I laid back as I rested myself on to the grass on the field. I saw Billie from the corner of my eye as he did the same. It was beginning to become dark. As the sun was setting and the stars were starting to become visible.

I looked over at him, he looked up at the sky. Almost admiring it. His facial features were still, but yet he looked serious. I do wonder what goes on in his mind. What is it he thinks about. What keeps him up at night. What breaks him. What makes him feel sad and powerless. And what makes him feel like he's never felt better. What is it that runs through his mind when he wants to do nothing more but lay back and watch the sun fall from the sky.

He was troubled, that was for sure. But he wasn't trouble. And that was for sure.

As every person did, he had a soft side. The sort of side that only I saw. Because he let me. The part of him that likes to sit in silence and think, the side of him that has such a sweet spot for the sky, the side of him that let him go completely insane for me. And I don't think he meant to do that part.

He looked over at me, his face was serious but as his eyes laid onto mine, his features softened a little. Like he didn't look at me the way he looked at anything else.

I loved him, I do. And the miracle of my life was he loved me as well.

But what hurt the most was sometimes I think him and I got so wrapped up in my situation with my mom I forgot he was suffering too. He was so strong, he made me forget. And the only times I remembered were when I'd see the marks.

I looked down at his lip. His busted lip. He told me his stepdad had done it this morning.

I wanted to save him from that. As much as he was an idiot, he was a kind-hearted one. An idiot with good intentions, but a bad brain. He never meant to fall into this tragedy of ours, and neither did I, but yet we did. And we only got hurt more.

"Do you ever," I paused for a second trying to think of the right words. "Wish you could... unlove me,"

"No," he said quickly. With no hesitation. There was a tone of certainty in his voice that made me feel calm. "Why?"

"Because obviously this situation hurts y'know," I sighed.

"Of course it does," he clarified, "but as much as it hurts, it makes me happy. Loving you makes me happy. It's the 'I do but I shouldn't' that makes me sad."

"I just worry sometimes," I shrugged off. "Y'know,"

"Course I know," he said as he turned his head to look back up into the sky. But I didn't look away. I didn't want to.
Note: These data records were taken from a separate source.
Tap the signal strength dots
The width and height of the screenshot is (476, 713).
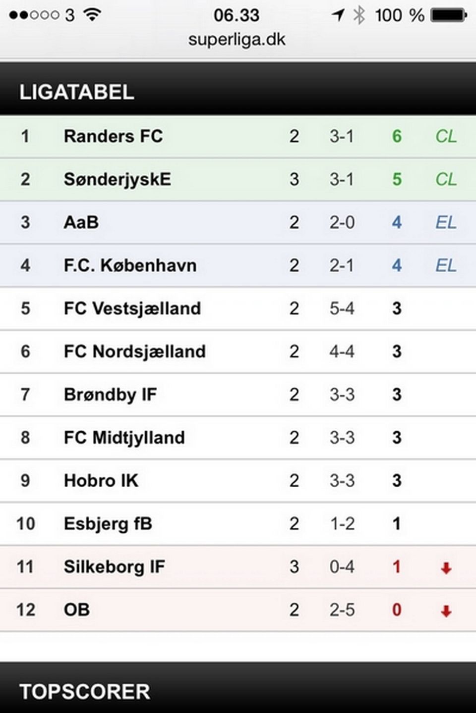tap(34, 15)
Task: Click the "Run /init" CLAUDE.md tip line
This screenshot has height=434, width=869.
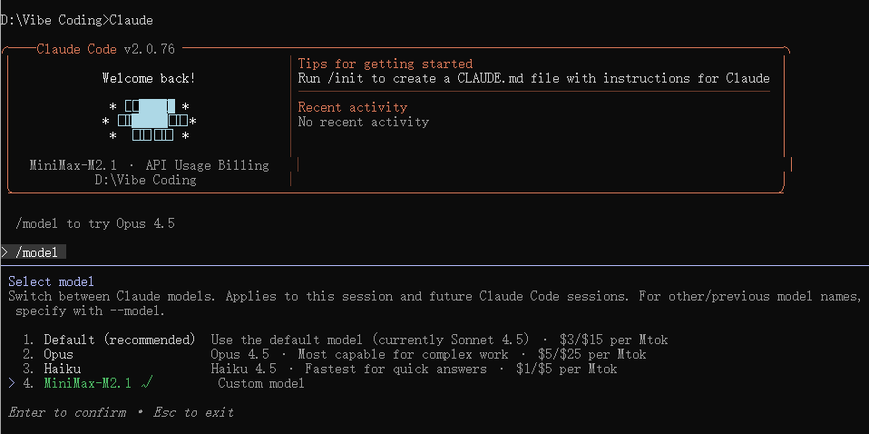Action: (533, 78)
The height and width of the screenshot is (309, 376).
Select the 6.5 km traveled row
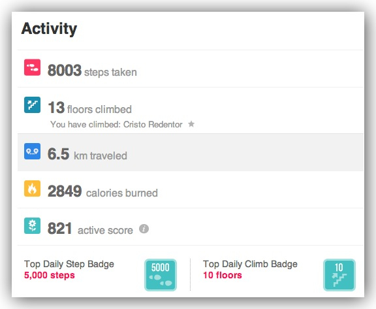[191, 152]
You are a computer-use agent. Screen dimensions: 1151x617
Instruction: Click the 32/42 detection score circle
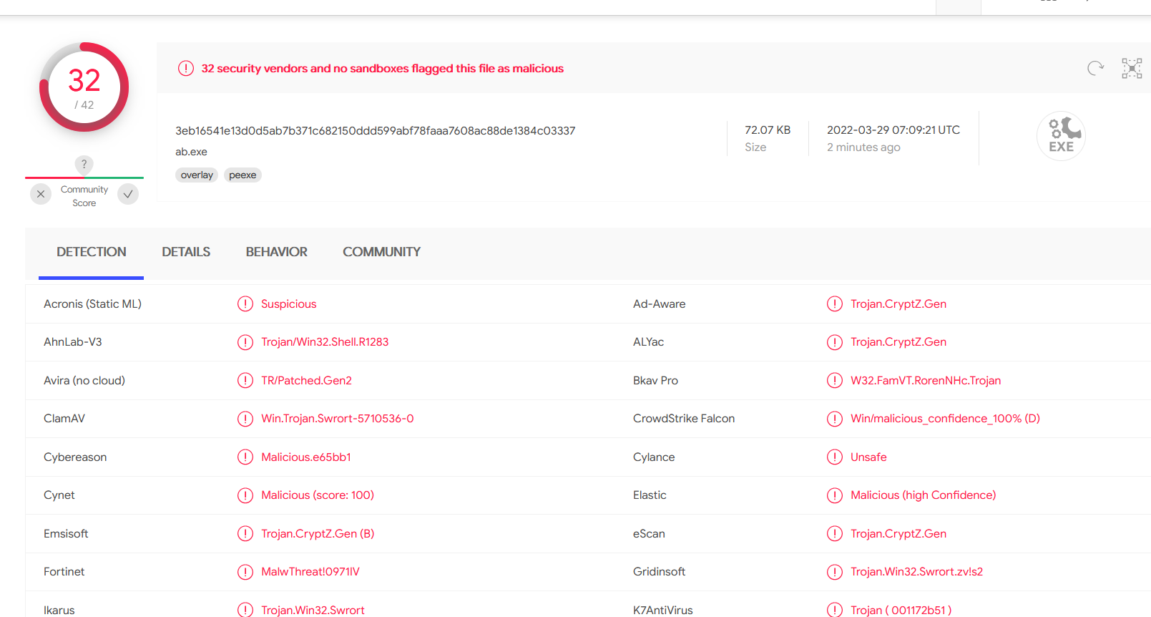tap(84, 87)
I never wanted to. But every time I saw him always came a time when I had to say goodbye and look away. And sometimes I panic that was the last goodbye I would ever have said to him, without any of us knowing it.

"I wrote you another song the other day," he whispered, his eyes still lost in the stars.

"You did?" I smiled.

"I did, remember that night. Where the rain came down and you told me you wouldn't let me lose myself to it, you grabbed me by the wrist and you took me where I needed to be. You took me home, and you told me to find out what it was I was feeling, make certainty of it and when I know to tell you,"

"I do, you told me how you feeling didn't matter."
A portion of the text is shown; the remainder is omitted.